Written by: Ryan Magee, Research Scientist, Southwest Environmental Finance Center (SW EFC)

Introduction

Today, the health impacts of lead are well-chronicled in children and in adults. Children exposed to lead, often through lead-based paint dust, may deal with chronic conditions including damaged brain and nervous systems, learning and behavior challenges, and slowed growth.[1] Adults may suffer impacts to their reproductive systems, as well as nerve disorders, memory and concentration issues, and muscle and joint pain.[2] Lead causes chronic health conditions that inhibit an individual’s full potential, and do so despite available alternatives that could mitigate such unfortunate results.

Despite these health risks, lead’s presence in modern society remains startlingly intractable. Although attempts to eliminate exposure began in earnest in the 1970s, this naturally occurring element has continued to make headlines in the United States, often as the result of exposure from old infrastructure. The 2014 Flint water crisis is just one example of this issue; White House figures cite 24 million housing units whose walls have “significant lead-based paint hazards” and 400,000 school and child-care facilities who risk exposing their toddlers and schoolchildren to lead-contaminated water.[3]

In response to such concerns, the Environmental Protection Agency (EPA) mandated that all community and non-transient non-community public water systems complete lead service line (LSL) inventories by October 16, 2024, in order to track and replace pipes made from lead and to give the public accurate information about the infrastructure providing water to their homes.[4] More recently, the Biden administration also announced efforts to remove the nine million lead pipes that still transmit water across the country.[5]

Removing lead is now a national priority, with a great deal of responsibility placed on both the public and water agencies to act in order to eliminate a surprisingly resilient threat. However, exactly why a toxic element such as lead is so prevalent is perhaps less well-known. Explaining the history of lead’s use in everyday application, the health risks associated with its use, and the overall rationale for new, tighter restrictions today are vital for the public to understand.

Historical Context

A malleable, soft, and inexpensive metal, lead has proved reliable and easy to use since prehistoric times.

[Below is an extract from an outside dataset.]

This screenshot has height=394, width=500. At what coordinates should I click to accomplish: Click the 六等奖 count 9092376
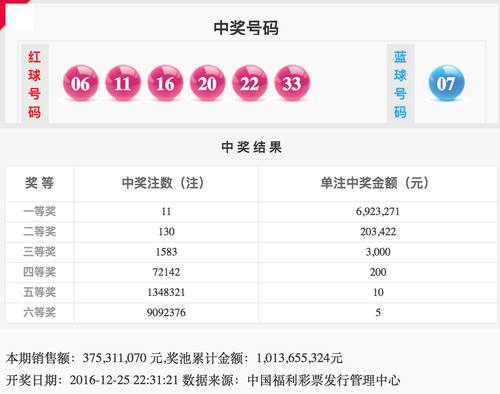(x=166, y=313)
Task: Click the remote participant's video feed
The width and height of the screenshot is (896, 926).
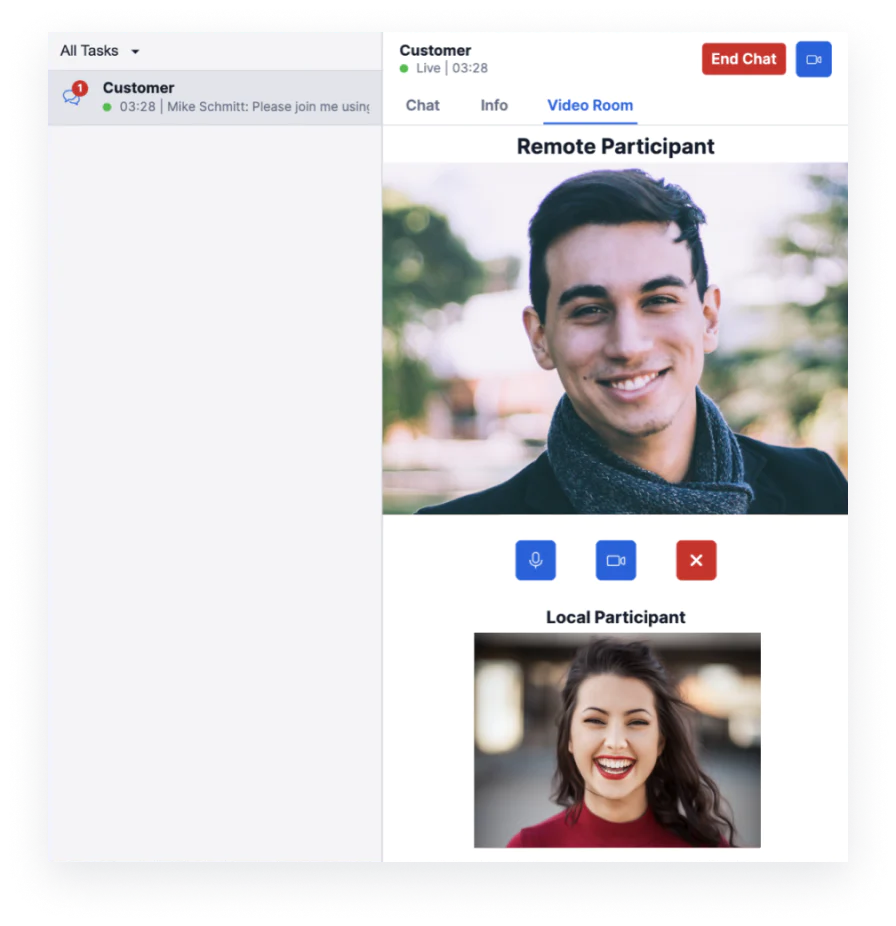Action: [x=615, y=340]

The relatively low melting point for smelting and purification of lead and wide distribution across the world both make it ideal for industrial application. This combination of factors made lead a “miracle metal” for advancing technology, even as its chronic health effects emerged in tandem.[6]

Thanks to the Industrial Revolution, by the 1900s the United States was both the largest producer and consumer of lead for a variety of technological needs. The invention of tetraethyl lead as an “anti-knock” agent in gasoline revolutionized the range of the internal combustion engine and redoubled U.S. reliance on the element.[7] Leaded gasoline thus proved crucial for advancing the age of the automobile and remained the standard until the 1970s.

Beyond gasoline, lead continued to prove useful in manufacturing of household goods, in bullet and ammunition supplies, in fishing tackle, and in plumbing and pipeworks. And because of its more appealing appearance and durability, lead-based paint remained the preferred choice of use in household application long after the impacts of lead exposure began to be scientifically documented in the early twentieth century, particularly in children exposed to lead-based paint.[8]

 

Early Regulation

Response to the growing awareness of the dangers of lead exposure was often stymied by the element’s omnipresence, durability, and cost-effectiveness. Despite knowledge of the danger of inhaling lead, only voluntary standards for leaded gasoline for the automotive industry were enacted until the 1970s.[9] Similarly, despite most of Europe banning lead paint by the 1920s, the United States continued to recommend white lead for farm buildings and domestic interiors into the 1940s, while attempts to raise public awareness about its dangers were met with scorn by leading lead industrialists.[10] Only in 1971 did Congress restrict use of lead paint for residential use, with a full ban coming into effect in 1978.[11] And despite evidence of lead’s chronic health impacts, its historic use in pipe works means that more than 10 million American households connect to water via lead pipes, despite EPA enactment of regulations for lead in drinking water in 1991.[12]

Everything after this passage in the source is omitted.